What Extra Equipment and Software Does a Resin Printer Need?
Beyond the printer, resin adds a wash-and-cure workflow (IPA or water for water-washable resins, plus a curing step) and often a dedicated wash/cure station. It also changes your software. A resin slicer still slices a model into layers like a filament slicer, but it leans much harder on resin-specific prep: orientation, tree supports, hollowing, and drainage holes. CHITUBOX defines itself as software that converts 3D meshes into printable files; Prusa's SLA tools add tree supports and hollowing; and Formlabs PreForm emphasizes one-click orientation and support generation.
Hollowing is where the resin workflow pays off—and why it's not optional busywork. In Prusa's own example, hollowing a model dropped resin use from 237 ml to 81 ml and estimated resin cost from $13.75 to $4.70. If you hollow, you generally need drainage holes so uncured resin doesn't stay trapped inside the print. Filament slicers have their own settings, of course, but they don't require this hollow-and-drain thinking for everyday parts.
A Scoring Model to Settle the Trade-off
Here's an editorial scoring synthesis of everything above, so you can see the trade at a glance. Scores are 1–5 (higher is better).
| Dimension | Resin | Filament |
|---|---|---|
| Fine detail & smooth finish | 5/5 | 3/5 |
| Beginner convenience | 2/5 | 4/5 |
| Home-workspace friendliness | 2/5 | 4/5 |
| Large-part capability | 2/5 | 4/5 |
| Everyday functional durability | 2–4/5* | 4/5 |
*Resin's functional score depends entirely on the resin: ~2/5 for cheap, brittle standard resin, up to ~4/5 for an engineering resin like Tough 2000. Read the pattern rather than the totals: resin dominates one column—detail—and filament leads everywhere convenience, size, and everyday robustness matter. That's the whole decision in five rows.
Frequently Asked Questions
Is a resin 3D printer better than a filament printer?
Only if your priority is small, highly detailed, smooth-finished parts. For general home use, functional parts, and easier first-time ownership, filament is usually the better default.
Is resin better for miniatures?
Usually yes. Resin reproduces fine details and surface textures with far fewer visible layer lines, which makes it the strongest fit for miniatures and figurines.
Are resin prints stronger than filament prints?
Not in a blanket sense. Standard resins are often more brittle, while engineering resins can be much tougher. The answer depends on the specific material, whether it's post-cured, and the type of load the part must survive.
Do resin prints need extra post-processing?
Yes, usually. Desktop resin parts normally need washing to remove uncured surface resin, and many materials also require or benefit from post-curing to reach final strength and stability.
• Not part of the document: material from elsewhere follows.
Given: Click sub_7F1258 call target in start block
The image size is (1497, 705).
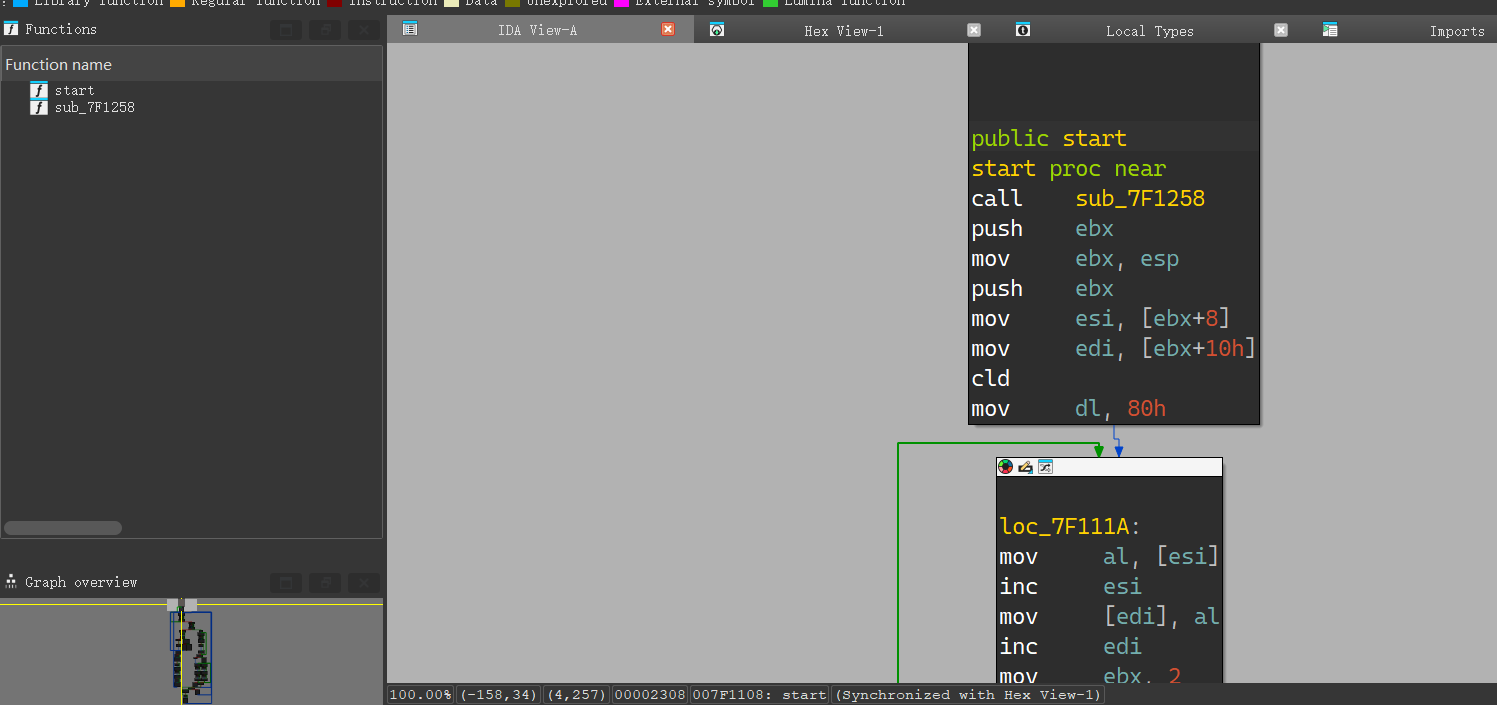Looking at the screenshot, I should (x=1140, y=199).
What does a resin slicer do that a filament slicer does not?
A resin slicer still slices the model into layers, but it emphasizes orientation, tree supports, hollowing, drainage holes, and resin-specific exposure profiles—prep steps a filament slicer doesn't need.
Is PETG a better beginner functional material than PLA?
For many practical parts, yes. Prusa describes PETG as tough with good thermal resistance and suited to mechanical parts, while PLA has lower heat resistance (a 55 °C HDT versus PETG's 68 °C).
Is uncured resin hazardous to touch?
It can be. Resin safety data sheets and medical references warn of skin irritation and allergic skin reactions, and DermNet notes that acrylate monomers are strong irritants and sensitizers. Wear gloves and avoid skin contact with liquid resin.
Do I have to hollow resin prints?
Not always, but it's often recommended for larger models because it saves material and can reduce peel forces. If you hollow, you usually need drainage holes so uncured resin doesn't stay trapped inside.
Is filament printing completely safe indoors?
No. EPA and UL-related research show FDM/FFF can emit ultrafine particles and VOCs, so ventilation and material choice still matter—especially with higher-emission materials like ABS.